Department of Informatics, School of Electrical Engineering and Informatics, Institut Teknologi Bandung, Jl. Ganesha No.10, Bandung 40132, Indonesia.
J Imaging. 2022 Oct 22;8(11):294. doi: 10.3390/jimaging8110294.
Captioning is the process of assembling a description for an image. Previous research on captioning has usually focused on foreground objects. In captioning concepts, there are two main objects for discussion: background object and foreground object. In contrast to the previous image-captioning research, generating captions from the geological images of rocks is more focused on the background of the images. This study proposed image captioning using a convolutional neural network, long short-term memory, and word2vec to generate words from the image. The proposed model was constructed by a convolutional neural network (CNN), long short-term memory (LSTM), and word2vec and gave a dense output of 256 units. To make it properly grammatical, a sequence of predicted words was reconstructed into a sentence by the beam search algorithm with K = 3. An evaluation of the pre-trained baseline model VGG16 and our proposed CNN-A, CNN-B, CNN-C, and CNN-D models used BLEU score methods for the N-gram.
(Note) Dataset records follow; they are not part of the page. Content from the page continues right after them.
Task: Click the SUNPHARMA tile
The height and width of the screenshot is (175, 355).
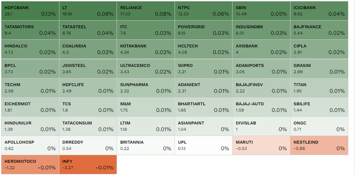Action: 146,88
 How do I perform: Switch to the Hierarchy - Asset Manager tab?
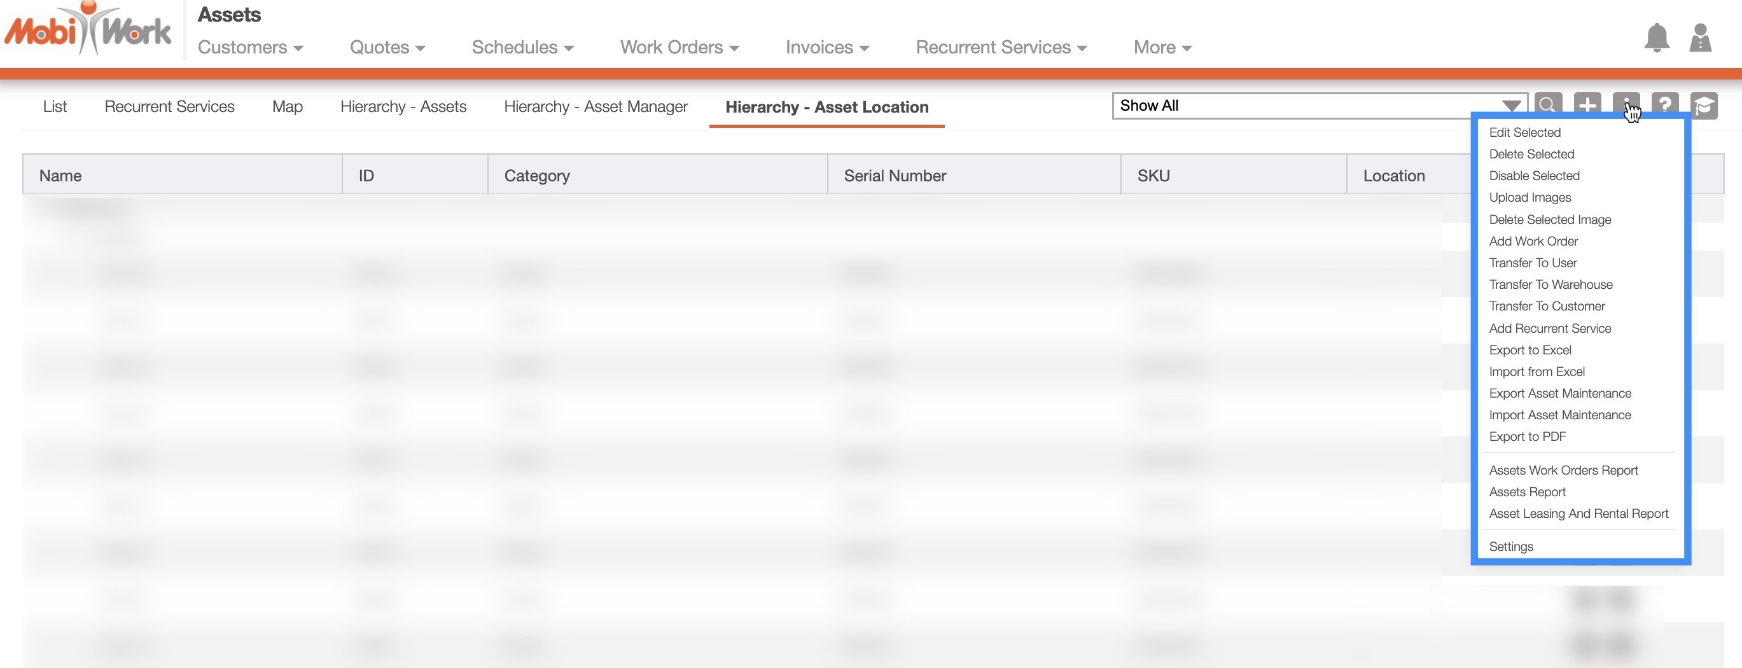pos(595,107)
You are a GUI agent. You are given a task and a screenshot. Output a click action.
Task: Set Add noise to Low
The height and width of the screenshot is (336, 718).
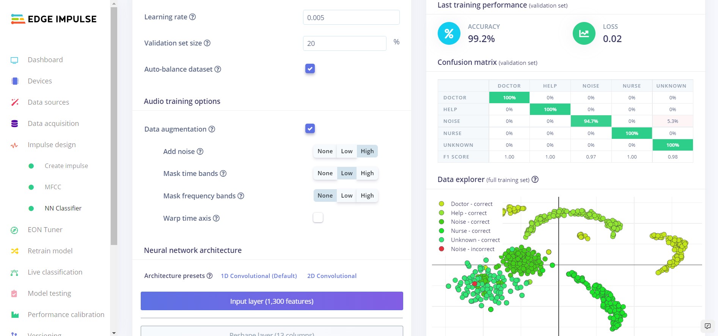point(347,151)
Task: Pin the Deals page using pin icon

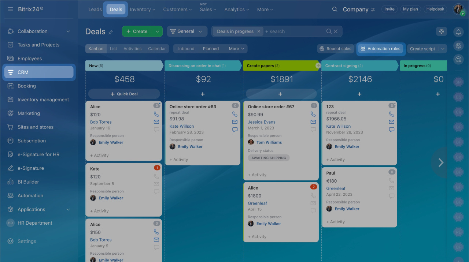Action: point(111,32)
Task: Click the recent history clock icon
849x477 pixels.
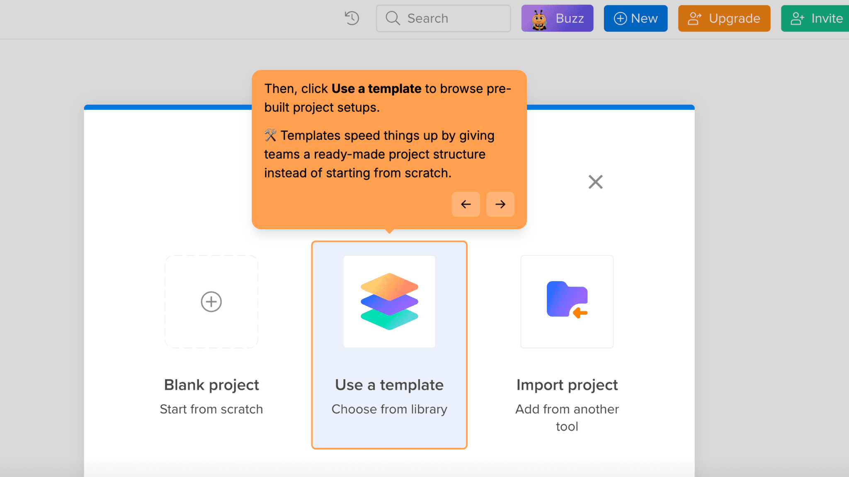Action: (x=352, y=18)
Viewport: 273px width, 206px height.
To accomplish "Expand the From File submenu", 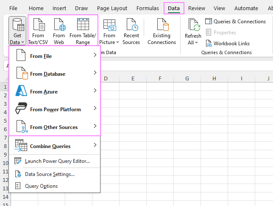I will [x=54, y=56].
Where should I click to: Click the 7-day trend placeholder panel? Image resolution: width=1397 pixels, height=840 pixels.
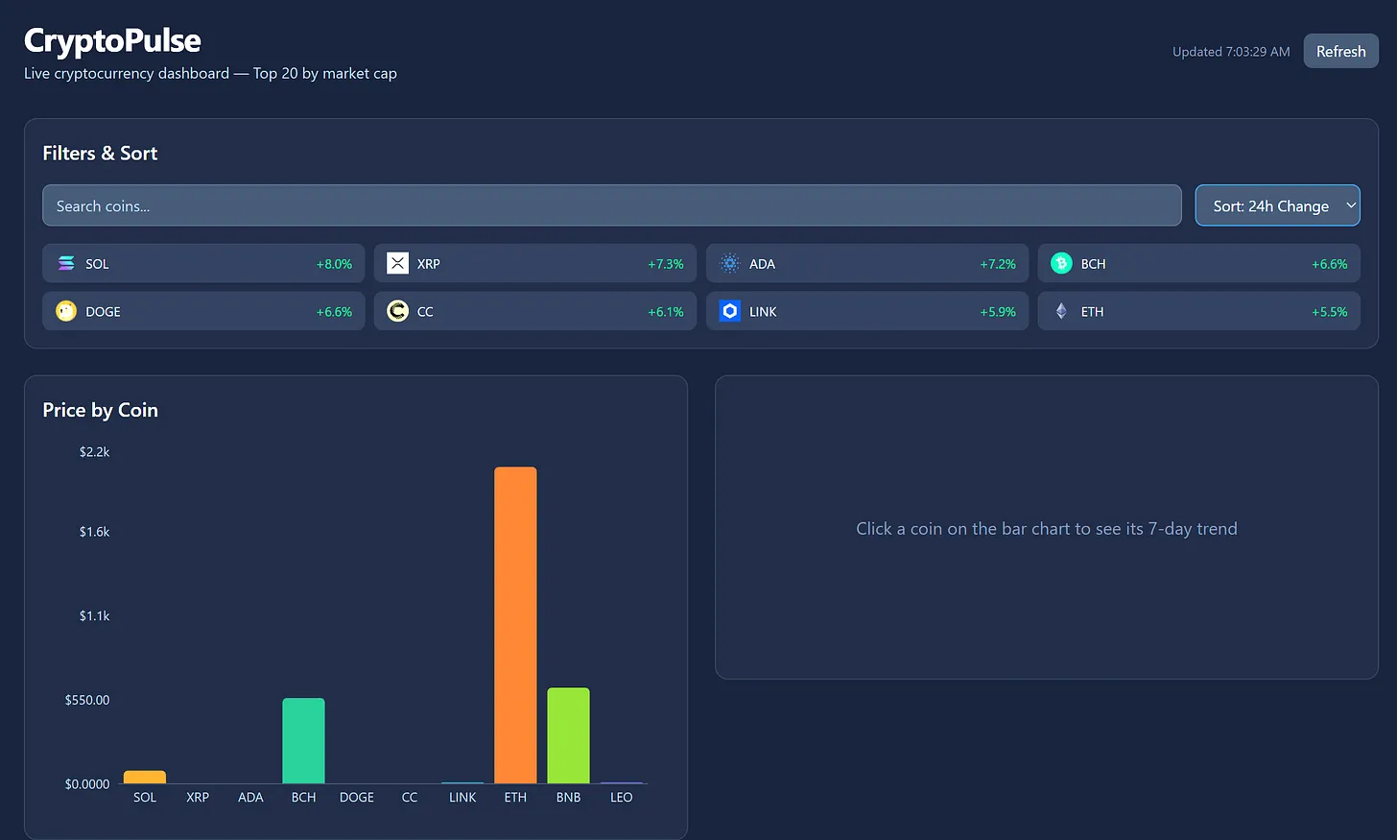(1046, 528)
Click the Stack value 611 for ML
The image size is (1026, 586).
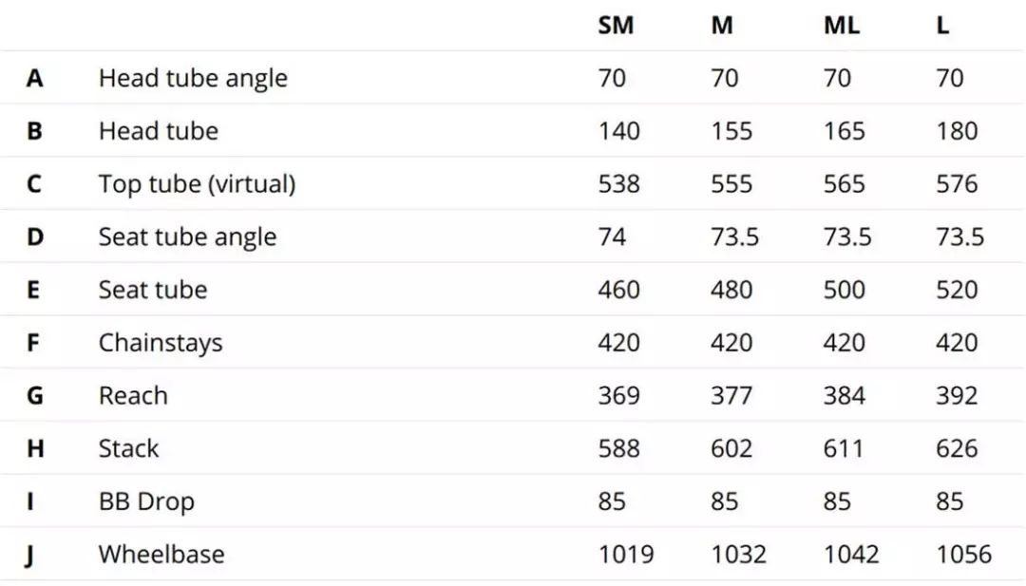tap(844, 448)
The BLEU scores achieved for BLEU-1 using these models were 0.5515, 0.6463, 0.7012, 0.7620, and 0.5620, respectively. BLEU-2 showed scores of 0.6048, 0.6507, 0.7083, 0.8756, and 0.6578, respectively. BLEU-3 performed with scores of 0.6414, 0.6892, 0.7312, 0.8861, and 0.7307, respectively. Finally, BLEU-4 had scores of 0.6526, 0.6504, 0.7345, 0.8250, and 0.7537, respectively. Our CNN-C model outperformed the other models, especially the baseline model. Furthermore, there are several future challenges in studying captions, such as geological sentence structure, geological sentence phrase, and constructing words by a geological tagger.
图像字幕是为图像组装描述的过程。先前关于图像字幕的研究通常集中在前景物体上。在图像字幕概念中,有两个主要的讨论对象:背景物体和前景物体。与先前的图像字幕研究不同,从岩石的地质图像生成字幕更关注图像的背景。本研究提出了使用卷积神经网络、长短期记忆网络和词向量从图像生成单词的图像字幕方法。所提出的模型由卷积神经网络(CNN)、长短期记忆网络(LSTM)和词向量构建,并给出了256个单元的密集输出。为了使其语法正确,通过K = 3的束搜索算法将预测单词序列重建为句子。对预训练的基线模型VGG16和我们提出的CNN - A、CNN - B、CNN - C和CNN - D模型使用BLEU分数方法进行N元语法评估。使用这些模型在BLEU - 1上获得的BLEU分数分别为0.5515、0.6463、0.7012、0.7620和0.5620。BLEU - 2的分数分别为0.6048、0.6507、0.7083、0.8756和0.6578。BLEU - 3的分数分别为0.6414、0.6892、0.7312、0.8861和0.7307。最后,BLEU - 4的分数分别为0.6526、0.6504、0.7345、0.8250和0.7537。我们的CNN - C模型优于其他模型,尤其是基线模型。此外,在研究字幕方面存在一些未来挑战,例如地质句子结构、地质句子短语以及通过地质标记器构建单词。